### [Required actions]
1) Answer these questions from the text on brain imaging in PLS, one answer per line:
(a) In how many of the 7 patients reported by Pringle et al was cerebral atrophy most pronounced in the region of the precentral gyrus?
(b) In how many patients with PLS did magnetic resonance spectroscopy show abnormal N-acetylaspartate/creatine ratios?
(c) In which two areas did the Oxford patients with PLS show a lower FA?
2) Reproduce word for word the stretch of the text on brain imaging in PLS from "Single photon emission" through "patients with PLS.".
3) Take the text on brain imaging in PLS further, starting from where it stops.

In contrast, histologic findings in 3 other patients were of involvement of the precentral gyrus and loss of Betz cells. Brain magnetic resonance imaging (MRI) scans of 7 patients reported by Pringle et al showed cerebral atrophy that was most pronounced in the region of the precentral gyrus in 5 patients, was present only in the precentral region in 1 patient, and was most prominent in the frontoparietal region in another patient. These imaging findings are consistent with the findings at autopsy.
Single photon emission computed tomography (SPECT) scan studies in 2 patients showed reduced uptake in the motor cortex, as did positron emission tomography (PET) scan studies in 2 of 3 patients.  Magnetic resonance spectroscopy (MRS) showed abnormal N -acetylaspartate/creatine ratios in 12 of 18 patients with PLS.
Fractional anisotropy (FA) studies comparing patients with PLS to patients with ALS and to controls, showed that patients with ALS in London showed a lower FA in several brain regions than controls. Patients in Oxford with PLS (compared with ALS and controls) showed a lower FA in the body of the corpus callosum and in the white matter adjacent to the right primary motor cortex (PMC), while patients with ALS (compared with PLS) showed reduced FA in the white matter adjacent to the superior frontal gyrus. Significant correlations were found between disease progression rate and (1) FA in the white matter adjacent to the PMC in PLS and (2) FA along the corticospinal tract and in the body of the corpus callosum in ALS.

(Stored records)
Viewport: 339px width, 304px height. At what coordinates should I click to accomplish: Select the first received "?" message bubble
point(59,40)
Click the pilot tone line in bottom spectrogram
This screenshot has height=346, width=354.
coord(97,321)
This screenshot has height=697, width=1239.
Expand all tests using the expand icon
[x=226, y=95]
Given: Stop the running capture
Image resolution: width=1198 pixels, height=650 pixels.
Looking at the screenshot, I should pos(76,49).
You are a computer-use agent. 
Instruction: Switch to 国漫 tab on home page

### [Answers by task]
1)
(a) 5 patients
(b) 12 of 18 patients
(c) The body of the corpus callosum and the white matter adjacent to the right primary motor cortex (PMC)

2)
Single photon emission computed tomography (SPECT) scan studies in 2 patients showed reduced uptake in the motor cortex, as did positron emission tomography (PET) scan studies in 2 of 3 patients.  Magnetic resonance spectroscopy (MRS) showed abnormal N -acetylaspartate/creatine ratios in 12 of 18 patients with PLS.

3)
An additional study also examined changes in FA in patients with PLS and ALS, compared to controls, and showed differences between ALS and PLS patients in the regional distribution of white matter alterations.
In patients with ALS, the greatest reduction in FA occurred in the distal portions of the intracranial corticospinal tract, consistent with a distal axonal degeneration. In contrast, in patients with PLS, the greatest loss of fractional anisotropy and mean diffusivity occurred in the subcortical white matter underlying the motor cortex, with reduced volume, suggesting tissue loss. Clinical measures of upper motor neuron dysfunction correlated with reductions in FA in the corticospinal tract in patients with ALS and increased mean diffusivity and volume loss of the corticospinal tract in patients with PLS.
Both patient groups had reduced FA, and increased mean diffusivity of the reconstructed corticospinal and callosal motor fibers compared with controls, without changes in the genu or splenium. These findings indicate that degeneration in motor neuron disorders is not selective for corticospinal neurons, but also affects callosal neurons within the motor cortex. 
Clinical neurophysiologic studies confirm upper motor neuron dysfunction in PLS; motor evoked potentials (MEPs) are absent or delayed, and peripheral conduction is normal. Minimal denervation activity (ie, fibrillation potentials) may be found in distal muscles.
Most reports (combining imaging and autopsy series) indicate neuronal loss in the precentral gyrus. However, more than 1 pathologic process may be responsible for the clinical presentation. For example, diffuse Lewy body disease was the underlying pathology in 1 patient who presented with PLS by clinical criteria.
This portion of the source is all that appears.